As reported previously (Blips in Google’s Book Project Settlement (posted Aug. 26, 2009)), anyone who objects to the settlement reached in the Authors’ Guild must file their objections no later than September 4, 2009. The hearing on the settlement is currently scheduled for October 7, 2009 and would presumably consider any objections filed before the deadline.
Since the prior posting, a number of things have occurred:
* The Open Book Alliance released a statement on August 26, 2009, explaining its objection to the settlement as opposition to the potential monopolization and exclusive control by the proposed Book Registry over public access to any of the books scanned into the database. Their site has an interesting collection of resources about public objection to the Google Book Settlement.
* The German Government filed its objection on August 31, 2009, claiming that the Authors’ Guild did not represent the interests of German authors, publishers, digital libraries or citizens. (See Diane Bartz, “Germany: Google book deal violates copyright law,” Reuters, Sept. 1, 2009).
* Amazon filed its objection on September 1, 2009, claiming that the settlement will vest in Google a monopoly power in being the sole provider of digital book distribution with respect to the works included in the digital database.
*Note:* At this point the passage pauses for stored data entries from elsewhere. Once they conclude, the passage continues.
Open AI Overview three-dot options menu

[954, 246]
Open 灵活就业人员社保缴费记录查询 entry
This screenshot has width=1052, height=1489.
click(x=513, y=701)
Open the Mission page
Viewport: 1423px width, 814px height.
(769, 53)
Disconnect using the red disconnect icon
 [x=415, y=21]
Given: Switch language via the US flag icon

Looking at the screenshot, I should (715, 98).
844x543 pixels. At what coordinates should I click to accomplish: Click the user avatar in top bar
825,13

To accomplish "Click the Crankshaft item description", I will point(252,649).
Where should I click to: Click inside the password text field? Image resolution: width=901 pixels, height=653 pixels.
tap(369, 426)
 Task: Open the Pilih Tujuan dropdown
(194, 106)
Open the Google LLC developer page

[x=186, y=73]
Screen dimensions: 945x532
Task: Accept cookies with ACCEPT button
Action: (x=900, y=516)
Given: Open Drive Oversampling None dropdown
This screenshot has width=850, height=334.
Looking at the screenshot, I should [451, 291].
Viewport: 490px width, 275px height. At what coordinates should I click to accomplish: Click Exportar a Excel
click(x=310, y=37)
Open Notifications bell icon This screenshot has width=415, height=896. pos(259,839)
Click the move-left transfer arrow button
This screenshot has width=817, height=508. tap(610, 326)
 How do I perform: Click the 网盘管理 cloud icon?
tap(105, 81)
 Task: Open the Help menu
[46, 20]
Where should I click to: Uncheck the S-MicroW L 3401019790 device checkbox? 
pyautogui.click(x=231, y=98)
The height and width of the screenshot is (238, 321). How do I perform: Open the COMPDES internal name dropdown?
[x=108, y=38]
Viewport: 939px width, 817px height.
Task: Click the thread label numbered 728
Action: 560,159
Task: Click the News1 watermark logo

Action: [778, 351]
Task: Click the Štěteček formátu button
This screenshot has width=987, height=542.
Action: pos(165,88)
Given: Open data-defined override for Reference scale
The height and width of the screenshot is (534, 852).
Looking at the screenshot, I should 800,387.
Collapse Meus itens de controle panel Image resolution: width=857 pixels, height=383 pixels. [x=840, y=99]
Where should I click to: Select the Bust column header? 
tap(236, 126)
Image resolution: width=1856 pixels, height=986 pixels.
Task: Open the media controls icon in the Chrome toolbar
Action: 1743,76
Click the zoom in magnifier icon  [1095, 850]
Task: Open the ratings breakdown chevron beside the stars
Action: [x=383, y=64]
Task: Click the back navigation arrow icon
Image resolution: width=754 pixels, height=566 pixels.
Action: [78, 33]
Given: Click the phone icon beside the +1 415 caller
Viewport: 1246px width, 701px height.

See Jessica E. Vascellaro and Geoffrey A. Fowler, “Amazon Objects to Google’s Books Pact,” The Wall Street Journal, Sept. 3, 2009. Moreover, in the case of works still protected by Copyright Law, but where the owner of the rights is unknown (also called “Orphan Works”), the settlement would give Google the exclusive distribution right. Since there would be no identified owner of the rights in the Book Rights Registry, presumably, Google would not have to share the revenues that it earns in connection with the Orphan Works it distributes.
* The Department of Justice’s brief opposing the settlement is currently due on September 18, 2009. See Nathan Pollard, “DOJ Opens Antitrust Investigation Into Google Book Settlement Deal,” 78 Patent, Trademark & Copyright Journal 288, July 10, 2009. In his July 2, 2009 letter to the Court, Deputy Assistant Attorney General William Cavanaugh advised that the U.S. had “opened an antitrust investigation into the proposed settlement . . . ” and had reviewed various “public comments expressing concern that aspects of the settlement agreement may violate the Sherman Act.” (Access to the links in this paragraph may be limited to BNA subscribers. Once the docket becomes available again – see below – I will try to replace what I can with publicly-accessible sources.)
* On a related topic: Europeana (a multilingual digital library collection launched by the European Commission in November 2008) has now completed the digitization of 4.6 million books, maps, photographs, film clips and newspapers in its collection, according to an August 28, 2009 press release. See European Commission’s Press Pack on Europeana.
Docket Presently Unavailable
Note that each of the objections identified in this post should be available not only through the news reports cited above, but also listed in the docket report for the Authors’ Guild v. Google case (No. 05-8136, SDNY). Unfortunately, access to the court’s electronic filing system (and presumably the public docket) has been interrupted since September 3 – and will continue to be offline until Tuesday morning (8am), September 8 – due to a scheduled system upgrade. See Notice to the Bar, Aug. 28, 2009.
Since any objections to this settlement are due to be filed no later than September 4 (today), one wonders whether many counsel for potential objectors in this case had difficulty filing their objections — or even were prevented from filing them — due solely to practical concerns.
Once access has been restored, I will try to provide links to the various filings and provide any updates/corrections that result from full access to the docket.